Record set:
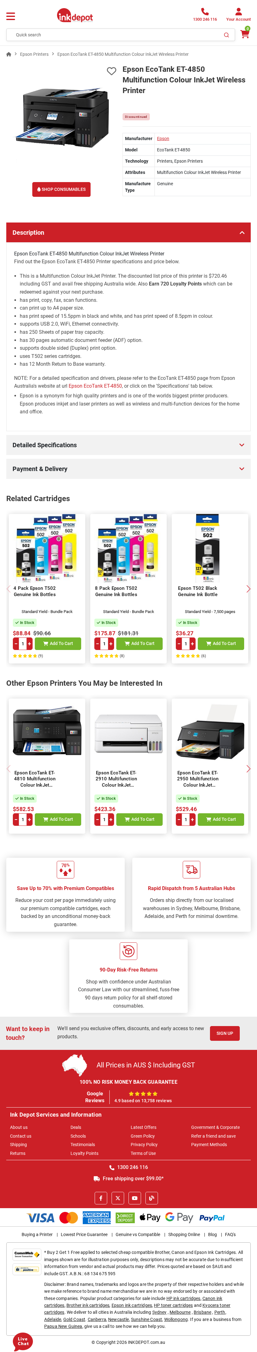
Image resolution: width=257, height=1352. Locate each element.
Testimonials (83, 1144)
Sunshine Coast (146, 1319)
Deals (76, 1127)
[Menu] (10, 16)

---

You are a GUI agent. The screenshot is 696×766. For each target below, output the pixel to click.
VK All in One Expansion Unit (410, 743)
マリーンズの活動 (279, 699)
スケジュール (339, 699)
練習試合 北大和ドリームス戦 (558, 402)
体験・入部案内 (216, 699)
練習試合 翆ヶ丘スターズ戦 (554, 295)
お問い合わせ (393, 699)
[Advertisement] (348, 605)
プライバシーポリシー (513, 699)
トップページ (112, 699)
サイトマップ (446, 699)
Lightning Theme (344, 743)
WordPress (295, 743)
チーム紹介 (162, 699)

---

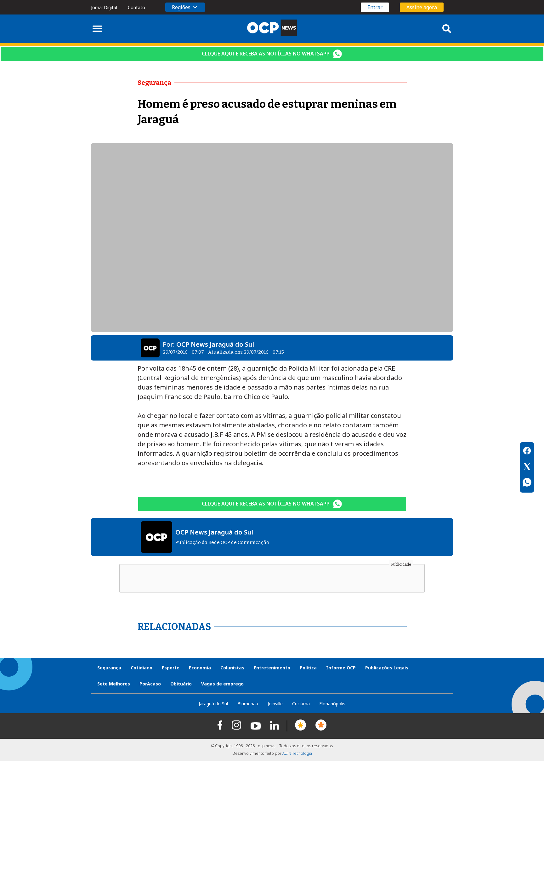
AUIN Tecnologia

Exercise:
Copy the stretch of items from the line containing "Image resolution: width=257, height=1352." through the line containing "[Menu] (10, 16)", swapping "Deals" for "Offers" and keeping everything else the same.

Solution:
Image resolution: width=257, height=1352. Locate each element.
Testimonials (83, 1144)
Sunshine Coast (146, 1319)
Offers (76, 1127)
[Menu] (10, 16)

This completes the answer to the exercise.